Die "Veronicalariologin" Latella käme ziemlich spät mit ihrem Kapitel um die Ecke, ätzte umgehend das "Giornale". Habe sich die Biografin doch in den heißen Tagen der Skandale um die blutjunge Noemi und die um Jahre reifere Escort-Dame Patrizia D'Addario extrem zurückgehalten und damit Zeitungen wie "Repubblica" und "La Stampa" das Feld überlassen - anstatt für ihr Hausblatt, den "Corriere della sera" darüber zu schreiben, was ihr ureigenstes Thema sei: Das Leben und Leiden der italienischen First Lady.

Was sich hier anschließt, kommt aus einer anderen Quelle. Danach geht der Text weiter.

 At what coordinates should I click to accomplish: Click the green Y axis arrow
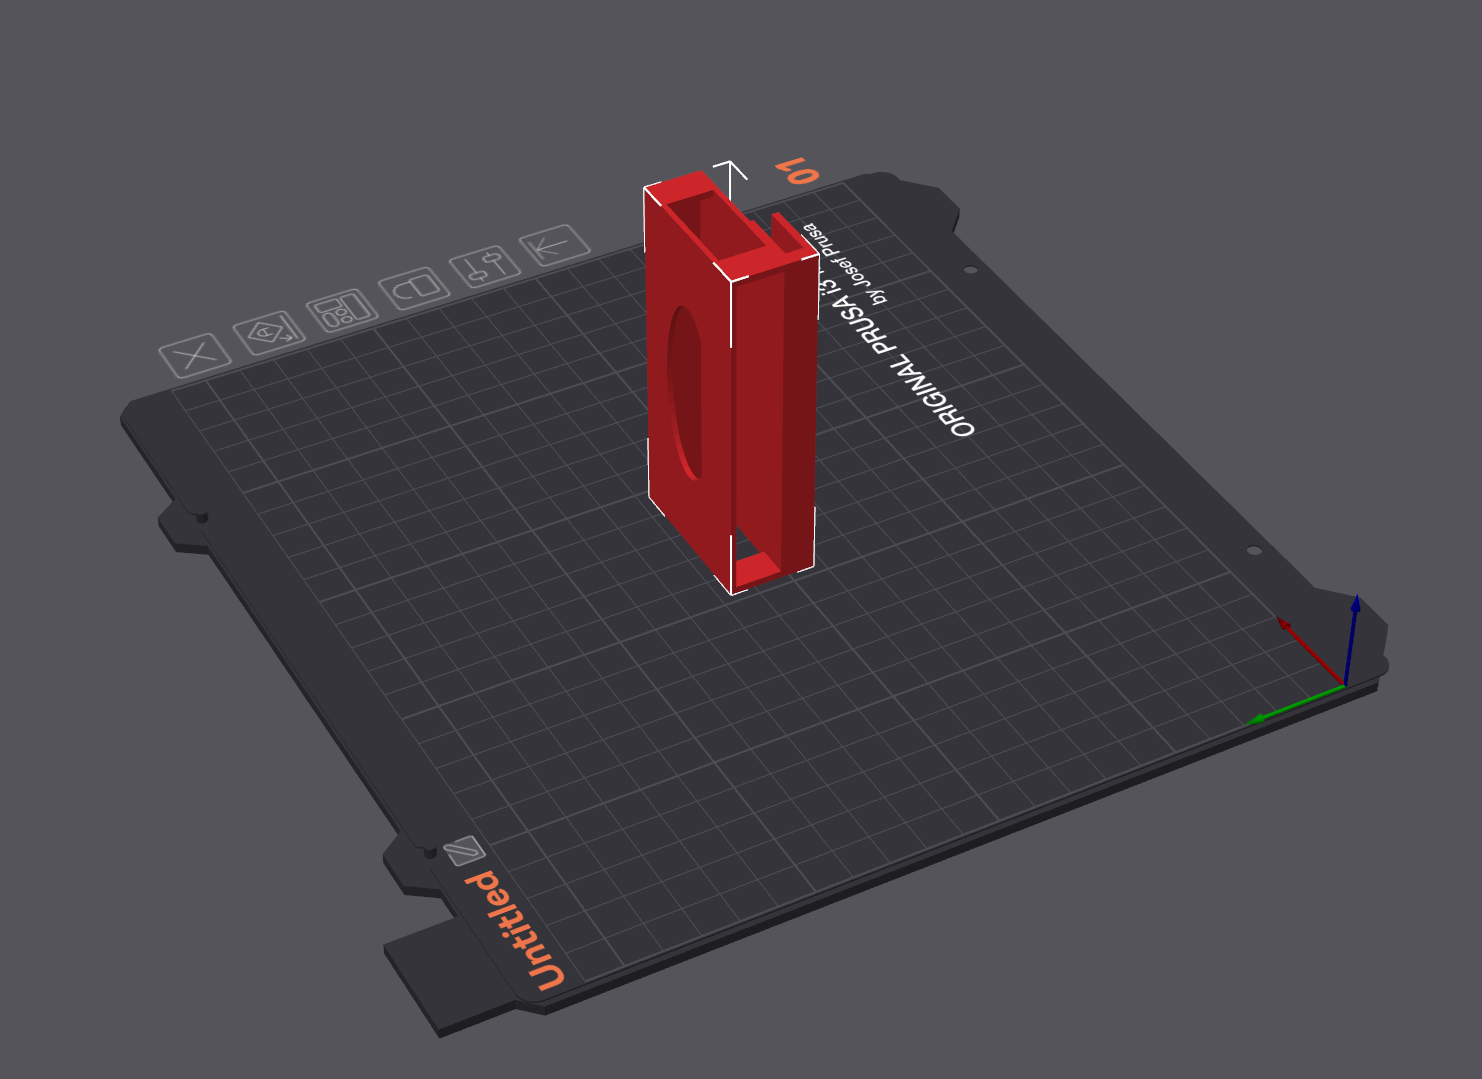click(1295, 703)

Der Tenor des Artikels ist wenig überraschend: Das konservative "Giornale" ist seit 1987 im Besitz der Familie Berlusconi. Als 1990 ein Gesetz in Kraft trat, das den gleichzeitigen Besitz eines Fernsehkanals und einer Tageszeitung verbot, entschied sich Silvio Berlusconi, damals schon Eigentümer von drei Kanälen, das Blatt seinem Bruder Paolo zu übertragen und sich selbst nur eine Beteiligung von 29 Prozent zu reservieren.